Mutable State
- Categories
- Complexity
- Sources
- Out of the Tar Pit
State that changes over time, the values a system remembers between operations. Out of the Tar Pit identifies it as the single largest source of accidental complexity: once behavior depends on accumulated history, the number of states to reason about explodes, and the same input can produce different results depending on what happened before.
Why it Matters
Stateful code cannot be understood in isolation; you must know how the system got here. State multiplies the cases to test and reason about, n bits of state mean 2^n possible states, and it is the root of most "works sometimes" bugs. Minimizing and isolating state is therefore one of the highest-leverage ways to cut complexity.
Signals
- Behavior that depends on the order of previous operations.
- "It only happens after you do X and then Y."

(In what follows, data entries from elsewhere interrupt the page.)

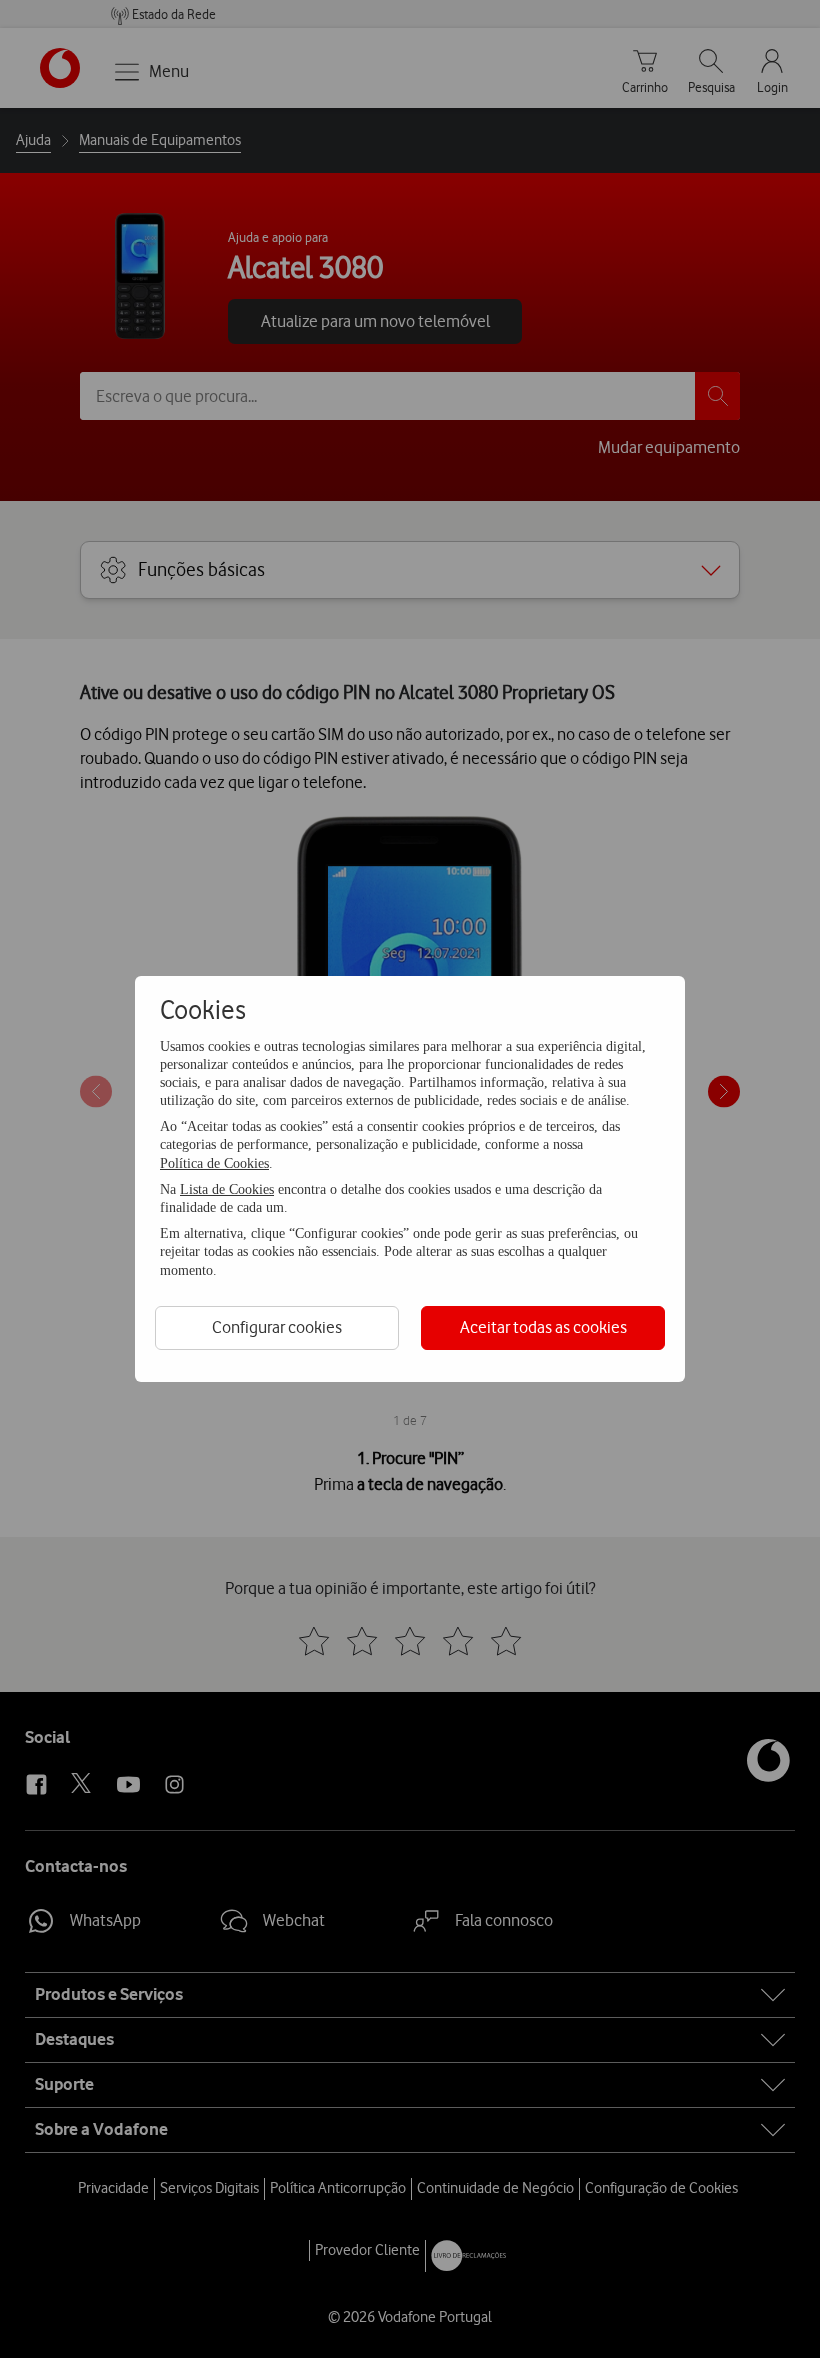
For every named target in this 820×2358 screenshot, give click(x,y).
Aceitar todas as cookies (543, 1327)
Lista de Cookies (227, 1189)
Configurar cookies (277, 1327)
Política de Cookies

- Bugs that vanish on restart; tests that pass alone but fail when run together.
Benefits
Less state means fewer reachable states, local reasoning, easier testing, and far fewer history-dependent bugs.
Risks
Scattering mutable state throughout the system instead of isolating it; storing data that could be derived, creating extra state that must be kept consistent; mistaking accidental state (caches, performance copies) for essential.
Tensions
Some state is essential, the input the user genuinely provides, and performance sometimes demands accidental state such as caches and indexes. The goal is not zero state but the minimum essential state, with accidental state isolated.
Examples
A function whose result changes between calls with identical arguments because of a hidden mutable field; choosing to recompute a value from its source rather than store and update a separate copy.